What to work on: Using the exact wording, repeat every line of the material.
Input material: Begin
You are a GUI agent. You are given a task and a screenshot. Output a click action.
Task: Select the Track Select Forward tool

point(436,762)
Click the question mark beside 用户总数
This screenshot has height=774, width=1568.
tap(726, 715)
Input material: End
Your solution:
You are a GUI agent. You are given a task and a screenshot. Output a click action.
Task: Select the Track Select Forward tool

point(436,762)
Click the question mark beside 用户总数
This screenshot has height=774, width=1568.
tap(726, 715)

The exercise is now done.